● Instruction:
Return a verbatim portion of the passage on water-soluble polymer compounds and their cross-linking, starting at the words "As examples thereof, further" and stopping after the words "may be used.".

● Extract provided:

⁂

As examples thereof, further mentioned are water-soluble polymer compounds such as various types of gelatin, (modified)polyvinyl alcohol, polyvinyl pyrrolidone, a hydrolysate of styrene-maleic acid copolymer, sodium polystyrene sulfonate, and sodium alginate. Furthermore, latices such as styrene-butadiene rubber latex, acrylonitrile-butadiene rubber latex, and methyl acrylate-butadiene rubber latex may be used.
The above-described water-soluble polymer compounds may further be enhanced in the storage stability thereof by being cross-linked. A cross-linking agent to be used on this occasion can appropriately be selected from cross-linking agents well known in the art; for example, mentioned are water-soluble initial condensation products such as N-methylol urea, N-methylol melamine, and urea-formalin; dialdehyde compounds such as glyoxal, and glutaraldehyde; inorganic crosslinking agents such as boric acid and borax; polyamide epichlorohydrin and vinylsulfon compounds.

⁂

Item position lines:
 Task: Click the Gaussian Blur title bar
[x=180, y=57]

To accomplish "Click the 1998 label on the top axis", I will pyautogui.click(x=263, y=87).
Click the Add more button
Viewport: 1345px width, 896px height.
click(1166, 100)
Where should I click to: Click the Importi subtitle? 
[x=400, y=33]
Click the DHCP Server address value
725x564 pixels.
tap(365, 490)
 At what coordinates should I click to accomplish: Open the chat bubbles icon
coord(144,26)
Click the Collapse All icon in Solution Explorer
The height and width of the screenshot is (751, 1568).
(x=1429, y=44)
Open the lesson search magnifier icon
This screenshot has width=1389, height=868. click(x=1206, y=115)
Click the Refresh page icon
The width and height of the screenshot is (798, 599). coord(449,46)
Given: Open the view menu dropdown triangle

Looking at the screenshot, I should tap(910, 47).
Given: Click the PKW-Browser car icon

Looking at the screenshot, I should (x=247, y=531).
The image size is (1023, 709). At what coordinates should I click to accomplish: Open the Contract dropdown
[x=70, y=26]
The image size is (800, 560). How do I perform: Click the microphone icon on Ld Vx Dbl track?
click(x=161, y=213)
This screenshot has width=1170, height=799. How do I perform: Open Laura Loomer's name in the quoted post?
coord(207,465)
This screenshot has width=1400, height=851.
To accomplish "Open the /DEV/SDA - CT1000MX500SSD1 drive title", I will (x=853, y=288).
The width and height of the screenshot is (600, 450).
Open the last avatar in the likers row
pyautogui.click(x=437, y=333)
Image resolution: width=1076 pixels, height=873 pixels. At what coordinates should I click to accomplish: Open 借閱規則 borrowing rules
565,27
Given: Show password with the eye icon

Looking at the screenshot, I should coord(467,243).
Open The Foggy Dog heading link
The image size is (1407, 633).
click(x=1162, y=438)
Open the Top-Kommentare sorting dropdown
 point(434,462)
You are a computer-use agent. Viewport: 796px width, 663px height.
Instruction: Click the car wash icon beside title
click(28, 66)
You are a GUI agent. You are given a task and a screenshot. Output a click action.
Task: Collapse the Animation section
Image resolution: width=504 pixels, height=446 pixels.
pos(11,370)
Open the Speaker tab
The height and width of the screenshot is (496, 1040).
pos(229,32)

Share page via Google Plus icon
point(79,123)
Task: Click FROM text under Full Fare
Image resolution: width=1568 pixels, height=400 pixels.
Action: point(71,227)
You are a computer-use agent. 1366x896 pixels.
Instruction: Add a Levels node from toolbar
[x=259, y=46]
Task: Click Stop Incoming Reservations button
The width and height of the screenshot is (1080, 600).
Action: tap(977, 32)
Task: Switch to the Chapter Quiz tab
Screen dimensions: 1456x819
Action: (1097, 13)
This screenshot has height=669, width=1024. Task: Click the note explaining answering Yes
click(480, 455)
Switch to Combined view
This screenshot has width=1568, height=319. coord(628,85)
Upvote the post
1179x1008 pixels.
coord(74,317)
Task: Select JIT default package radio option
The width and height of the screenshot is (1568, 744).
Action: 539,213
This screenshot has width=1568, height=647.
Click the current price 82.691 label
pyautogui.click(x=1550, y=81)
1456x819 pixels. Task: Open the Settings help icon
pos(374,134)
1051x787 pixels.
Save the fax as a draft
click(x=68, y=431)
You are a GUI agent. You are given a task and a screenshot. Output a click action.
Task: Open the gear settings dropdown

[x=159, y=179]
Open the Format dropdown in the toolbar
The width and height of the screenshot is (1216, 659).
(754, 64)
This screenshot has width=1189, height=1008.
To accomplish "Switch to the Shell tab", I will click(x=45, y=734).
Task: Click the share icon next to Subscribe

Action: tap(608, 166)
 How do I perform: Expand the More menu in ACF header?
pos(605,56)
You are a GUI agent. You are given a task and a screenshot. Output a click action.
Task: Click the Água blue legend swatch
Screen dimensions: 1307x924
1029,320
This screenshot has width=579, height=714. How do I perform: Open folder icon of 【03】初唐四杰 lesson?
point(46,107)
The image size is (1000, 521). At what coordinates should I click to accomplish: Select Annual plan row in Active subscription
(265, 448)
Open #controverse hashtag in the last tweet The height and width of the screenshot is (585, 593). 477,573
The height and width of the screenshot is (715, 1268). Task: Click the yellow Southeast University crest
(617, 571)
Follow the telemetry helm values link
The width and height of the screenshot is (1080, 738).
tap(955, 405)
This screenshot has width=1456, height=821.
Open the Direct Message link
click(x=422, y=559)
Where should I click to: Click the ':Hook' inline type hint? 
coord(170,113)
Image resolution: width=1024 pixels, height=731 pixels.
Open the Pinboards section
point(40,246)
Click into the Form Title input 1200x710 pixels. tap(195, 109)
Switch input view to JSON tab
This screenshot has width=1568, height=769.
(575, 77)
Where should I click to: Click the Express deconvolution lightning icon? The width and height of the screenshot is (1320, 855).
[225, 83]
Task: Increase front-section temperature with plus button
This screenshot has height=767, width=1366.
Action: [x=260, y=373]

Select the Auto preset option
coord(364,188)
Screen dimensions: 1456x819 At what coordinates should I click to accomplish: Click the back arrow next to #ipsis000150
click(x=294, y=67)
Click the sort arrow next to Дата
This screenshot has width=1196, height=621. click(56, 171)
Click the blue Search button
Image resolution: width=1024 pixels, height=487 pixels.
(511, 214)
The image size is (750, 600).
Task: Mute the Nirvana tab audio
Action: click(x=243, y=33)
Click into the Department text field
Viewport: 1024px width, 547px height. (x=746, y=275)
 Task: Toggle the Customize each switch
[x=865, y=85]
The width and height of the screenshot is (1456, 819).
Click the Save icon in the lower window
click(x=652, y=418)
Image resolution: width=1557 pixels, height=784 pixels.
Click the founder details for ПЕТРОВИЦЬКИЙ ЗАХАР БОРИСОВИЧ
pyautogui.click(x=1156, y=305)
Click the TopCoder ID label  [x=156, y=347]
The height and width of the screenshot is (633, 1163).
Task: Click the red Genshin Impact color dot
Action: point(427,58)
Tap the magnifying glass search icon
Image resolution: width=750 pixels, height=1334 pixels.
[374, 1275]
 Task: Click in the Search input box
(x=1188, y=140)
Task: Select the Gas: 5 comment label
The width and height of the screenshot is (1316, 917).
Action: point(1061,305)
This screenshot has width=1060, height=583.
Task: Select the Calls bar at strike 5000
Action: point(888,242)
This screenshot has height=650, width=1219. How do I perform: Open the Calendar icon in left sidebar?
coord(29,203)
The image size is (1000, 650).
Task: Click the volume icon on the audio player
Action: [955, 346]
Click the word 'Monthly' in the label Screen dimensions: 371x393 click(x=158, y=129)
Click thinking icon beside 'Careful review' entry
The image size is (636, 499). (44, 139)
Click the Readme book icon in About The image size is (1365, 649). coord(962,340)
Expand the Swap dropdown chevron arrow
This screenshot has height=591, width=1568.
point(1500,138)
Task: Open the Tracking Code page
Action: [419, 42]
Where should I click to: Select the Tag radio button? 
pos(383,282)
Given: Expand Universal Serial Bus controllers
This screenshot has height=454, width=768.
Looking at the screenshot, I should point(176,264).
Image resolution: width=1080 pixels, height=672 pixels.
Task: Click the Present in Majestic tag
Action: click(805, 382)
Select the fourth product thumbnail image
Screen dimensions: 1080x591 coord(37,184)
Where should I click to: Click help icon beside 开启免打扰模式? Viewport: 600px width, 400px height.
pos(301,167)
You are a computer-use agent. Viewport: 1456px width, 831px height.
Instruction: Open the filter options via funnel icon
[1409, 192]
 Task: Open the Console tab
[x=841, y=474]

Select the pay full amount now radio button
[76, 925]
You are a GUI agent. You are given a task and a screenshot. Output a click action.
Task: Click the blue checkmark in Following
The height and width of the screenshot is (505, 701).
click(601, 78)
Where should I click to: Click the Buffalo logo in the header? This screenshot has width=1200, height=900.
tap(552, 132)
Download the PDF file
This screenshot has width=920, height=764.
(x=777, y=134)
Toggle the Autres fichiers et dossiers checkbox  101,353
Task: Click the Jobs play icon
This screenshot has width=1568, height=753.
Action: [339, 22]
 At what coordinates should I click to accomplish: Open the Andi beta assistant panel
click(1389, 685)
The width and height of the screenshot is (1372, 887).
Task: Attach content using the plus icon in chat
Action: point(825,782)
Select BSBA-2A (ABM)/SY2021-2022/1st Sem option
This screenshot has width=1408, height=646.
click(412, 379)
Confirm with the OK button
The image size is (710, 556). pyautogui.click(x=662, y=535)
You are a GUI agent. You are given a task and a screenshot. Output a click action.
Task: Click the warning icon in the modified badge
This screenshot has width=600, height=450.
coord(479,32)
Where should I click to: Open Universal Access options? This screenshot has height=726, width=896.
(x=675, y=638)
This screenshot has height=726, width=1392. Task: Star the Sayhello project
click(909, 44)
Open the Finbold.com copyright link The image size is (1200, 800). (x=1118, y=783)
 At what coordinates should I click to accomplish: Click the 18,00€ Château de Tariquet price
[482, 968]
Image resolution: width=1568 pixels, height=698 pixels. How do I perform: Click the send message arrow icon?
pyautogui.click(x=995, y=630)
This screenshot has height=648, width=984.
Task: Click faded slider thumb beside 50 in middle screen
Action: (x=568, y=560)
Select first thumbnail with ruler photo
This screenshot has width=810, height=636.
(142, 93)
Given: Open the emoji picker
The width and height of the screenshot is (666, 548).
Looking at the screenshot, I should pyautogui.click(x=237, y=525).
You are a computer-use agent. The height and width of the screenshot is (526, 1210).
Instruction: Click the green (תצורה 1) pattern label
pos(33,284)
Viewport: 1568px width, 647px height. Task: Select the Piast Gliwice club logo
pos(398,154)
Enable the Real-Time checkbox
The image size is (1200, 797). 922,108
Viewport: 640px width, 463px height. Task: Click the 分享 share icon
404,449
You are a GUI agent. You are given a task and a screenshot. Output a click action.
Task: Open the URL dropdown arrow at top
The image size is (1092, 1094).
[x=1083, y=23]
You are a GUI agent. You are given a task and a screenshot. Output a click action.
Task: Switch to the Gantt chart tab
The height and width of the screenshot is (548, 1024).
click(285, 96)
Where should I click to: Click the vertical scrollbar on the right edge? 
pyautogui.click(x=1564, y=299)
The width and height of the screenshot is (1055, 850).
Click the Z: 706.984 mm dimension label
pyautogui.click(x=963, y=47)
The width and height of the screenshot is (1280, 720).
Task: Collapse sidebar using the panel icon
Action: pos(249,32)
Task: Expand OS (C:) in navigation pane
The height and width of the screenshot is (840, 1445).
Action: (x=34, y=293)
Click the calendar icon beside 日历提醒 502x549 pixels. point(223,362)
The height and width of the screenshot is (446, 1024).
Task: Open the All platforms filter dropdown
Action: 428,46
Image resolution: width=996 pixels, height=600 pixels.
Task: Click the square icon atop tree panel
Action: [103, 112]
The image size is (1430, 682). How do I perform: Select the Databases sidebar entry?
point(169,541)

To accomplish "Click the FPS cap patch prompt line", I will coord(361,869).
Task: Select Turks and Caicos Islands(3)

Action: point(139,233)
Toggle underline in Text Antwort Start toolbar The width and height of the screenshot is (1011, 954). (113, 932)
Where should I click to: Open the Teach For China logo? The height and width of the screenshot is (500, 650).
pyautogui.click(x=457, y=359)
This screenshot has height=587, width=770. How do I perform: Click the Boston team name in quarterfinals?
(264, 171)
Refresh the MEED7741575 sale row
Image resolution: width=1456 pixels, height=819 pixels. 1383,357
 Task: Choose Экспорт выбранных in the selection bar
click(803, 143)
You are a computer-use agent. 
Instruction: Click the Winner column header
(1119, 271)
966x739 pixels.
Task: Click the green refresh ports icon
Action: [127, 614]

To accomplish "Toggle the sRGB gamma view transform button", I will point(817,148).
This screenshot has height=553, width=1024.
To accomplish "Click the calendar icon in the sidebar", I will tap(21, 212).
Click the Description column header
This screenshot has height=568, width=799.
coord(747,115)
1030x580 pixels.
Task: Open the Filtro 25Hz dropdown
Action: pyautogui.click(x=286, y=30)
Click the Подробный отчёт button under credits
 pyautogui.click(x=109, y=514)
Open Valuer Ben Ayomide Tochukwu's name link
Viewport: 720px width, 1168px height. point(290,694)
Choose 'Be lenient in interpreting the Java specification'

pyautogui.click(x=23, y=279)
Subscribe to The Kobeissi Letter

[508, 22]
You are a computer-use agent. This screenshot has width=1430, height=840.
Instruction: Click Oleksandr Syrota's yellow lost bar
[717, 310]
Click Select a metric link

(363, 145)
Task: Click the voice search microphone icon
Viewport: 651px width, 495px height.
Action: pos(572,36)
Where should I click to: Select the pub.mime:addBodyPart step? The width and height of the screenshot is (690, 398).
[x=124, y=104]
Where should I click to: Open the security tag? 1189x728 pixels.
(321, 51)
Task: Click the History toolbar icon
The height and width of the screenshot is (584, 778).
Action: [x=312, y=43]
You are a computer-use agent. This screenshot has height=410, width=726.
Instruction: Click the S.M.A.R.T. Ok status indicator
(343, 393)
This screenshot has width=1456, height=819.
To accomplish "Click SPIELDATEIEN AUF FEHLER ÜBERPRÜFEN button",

⁂

● Solution for this problem:
As examples thereof, further mentioned are water-soluble polymer compounds such as various types of gelatin, (modified)polyvinyl alcohol, polyvinyl pyrrolidone, a hydrolysate of styrene-maleic acid copolymer, sodium polystyrene sulfonate, and sodium alginate. Furthermore, latices such as styrene-butadiene rubber latex, acrylonitrile-butadiene rubber latex, and methyl acrylate-butadiene rubber latex may be used.